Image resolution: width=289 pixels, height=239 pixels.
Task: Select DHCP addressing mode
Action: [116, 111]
▬▬▬
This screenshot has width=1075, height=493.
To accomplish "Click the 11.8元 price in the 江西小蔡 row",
▬▬▬
- [EXERCISE DIRECTIONS]: Exactly the lines above from the one with "This screenshot has width=1075, height=493." to the one with "the 11.8元 price", both included, are to be quoted; leave the rest out.

- [RESPONSE TO THE TASK]:
This screenshot has width=1075, height=493.
To accomplish "Click the 11.8元 price in the 江西小蔡 row",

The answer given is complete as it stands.